There are 2 hormones that regulate appetite: leptin and ghrelin.  Leptin is made by fat cells and helps suppress appetite. Ghrelin, on the other hand, increases appetite.  Ghrelin is released in the stomach and sends the hunger signal to the brain.  There is plenty of information on the internet about leptin and ghrelin, and the best sites to research these hormones are WebMD or www.ncbi.nlm.nih.gov/.  The Huffington Post also has a good article; you can check it out here.

But more importantly, a very convincing study, just published on December 15, 2015, demonstrates that fasting increases ghrelin in rats.  When rats were put on a restricted feeding schedule, they learned to eat more.  Why?  “They were helped by the “hunger hormone” ghrelin, according to new research from the University of Southern California.  Once the rats learned they had limited access to food, they increased their food intake until it doubled.  Over several days, meal times were restricted to a daily four-hour window, followed by 20 hours with no food. The hormone ghrelin allows the rats to reduce their feeling of fullness, so they are gradually able to eat more; an adaptive response to limited food access.”[1][2]

FASTING

So what’s the point?  Don’t fast for long periods before going to a party!  So many people starve themselves all day long because they want to indulge in the holiday feast served at parties.  Yet all the leading experts and famous dieticians are correct in recommending that you eat a small snack before going to a party.  But choose a snack that promotes satiety – that satisfied after-eating feeling.  Your snack should contain some complex carbohydrates (veggies), protein and fat.   For example, make yourself a wrap made with romaine lettuce, tomato, cucumber, and carrot, chicken or tofu, and mayonnaise or healthy balsamic salad dressing.  You’re less likely to be the first in line at the buffet.

THINK HEALTHY

Take some of your favorite recipes and think of ways you can substitute healthier ingredients or alternate cooking methods.  Instead of making Fettuccini Alfredo, try something different.  Serve your pasta with a white wine broth and baked or grilled chicken instead of fried.  And for dessert, have a bowl of creamy vanilla Greek yogurt with dark chocolate sauce and chopped walnuts vs. a piece of chocolate cheesecake.
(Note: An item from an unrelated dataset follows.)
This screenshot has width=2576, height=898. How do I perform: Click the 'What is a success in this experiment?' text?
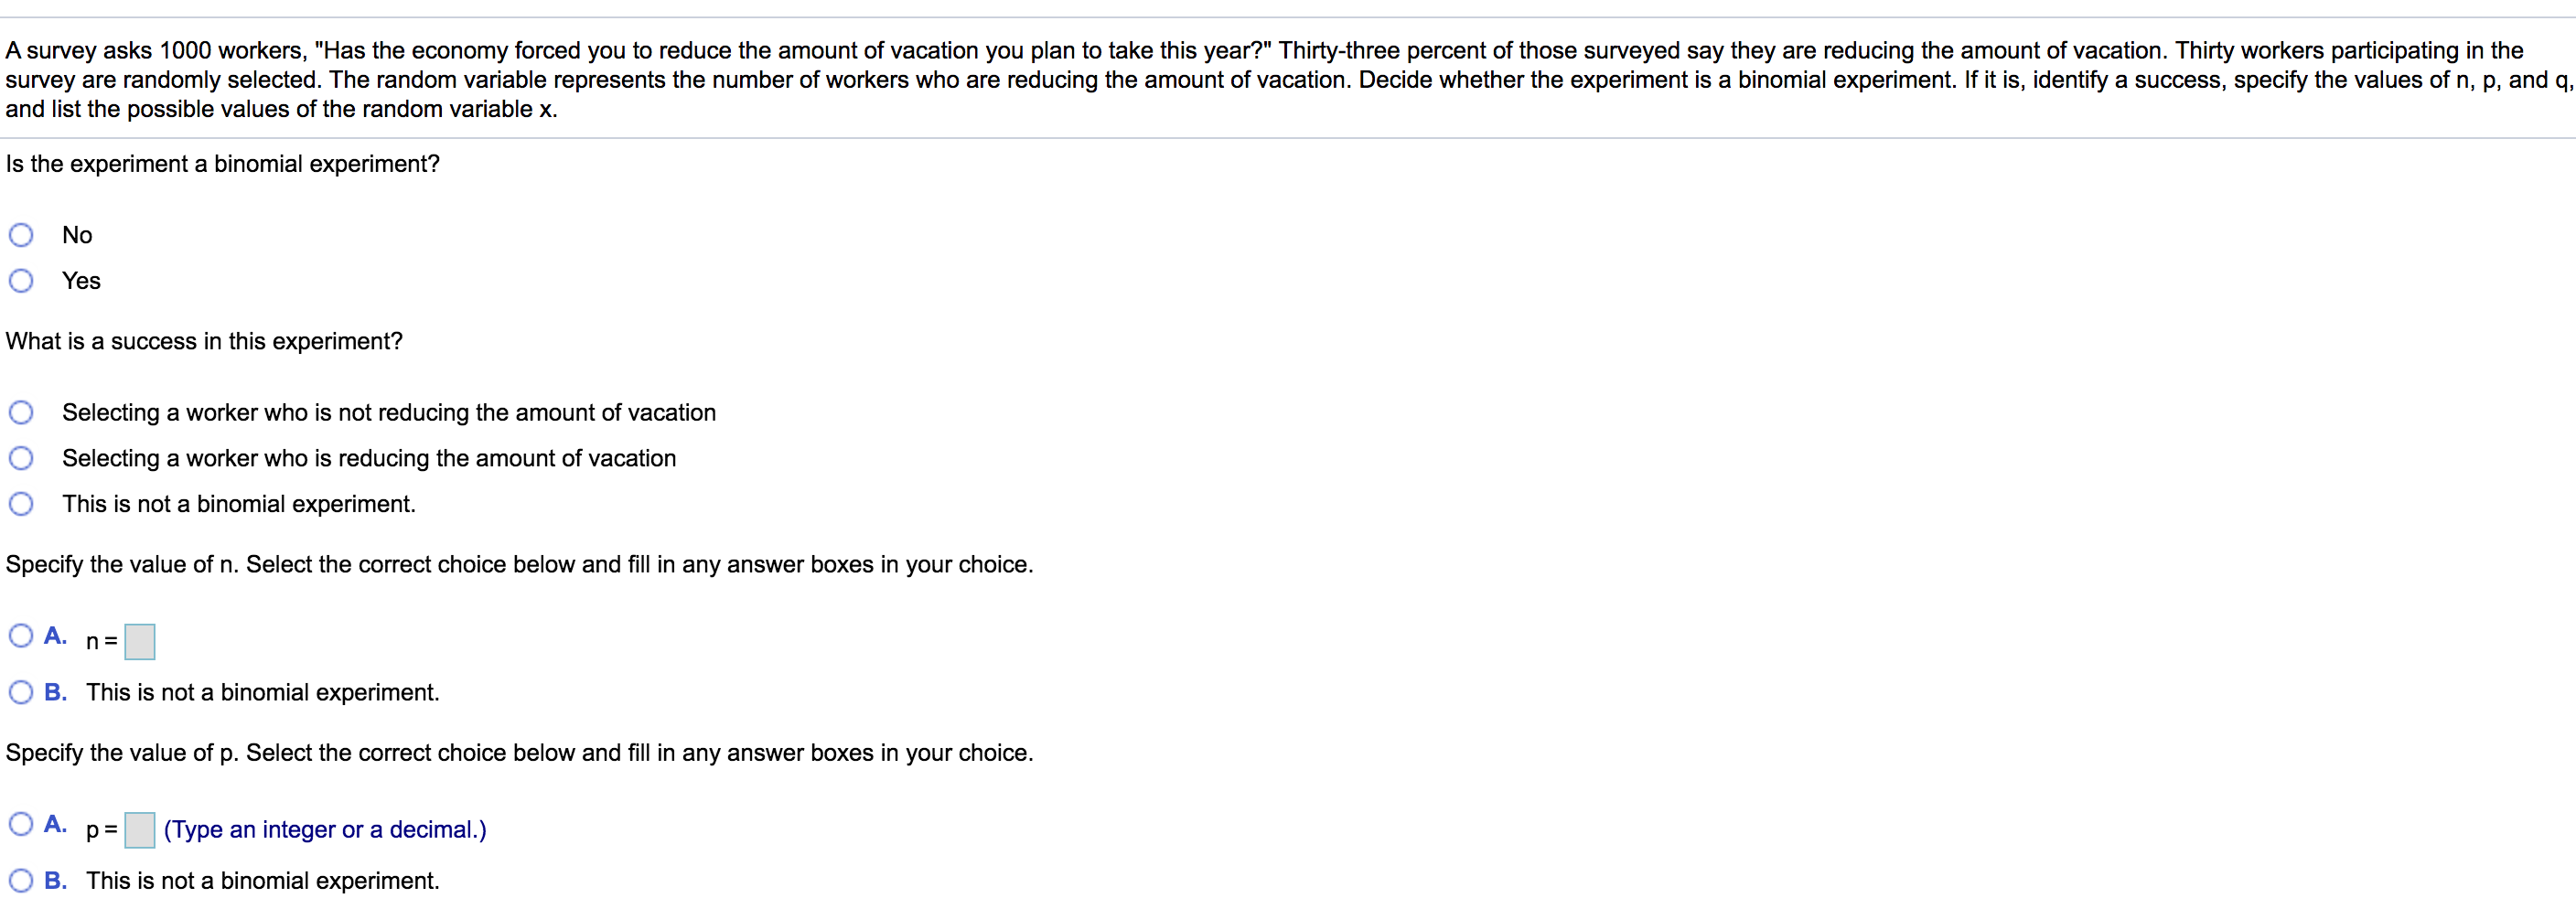tap(204, 342)
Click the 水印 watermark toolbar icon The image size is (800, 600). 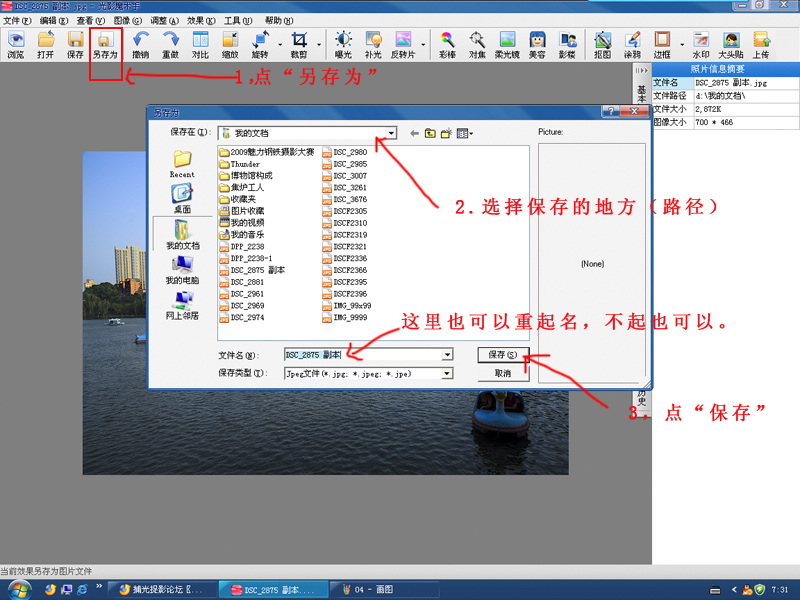point(701,45)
And again, take smaller portions – don’t fill your plate.  People who fill their plates, generally eat everything on it!

Bottom Line this Holiday Season – Think Healthy:champs

  1. Don’t fast for long periods before an event
  2. Eat smaller portions more often
  3. Replace with healthier substitutions

And remember, stop beating up on yourself!  “After all, tomorrow is another day!”  

Cheers!


 

[1] Rats with limited access to food eat more. (2015, December 16). MNT.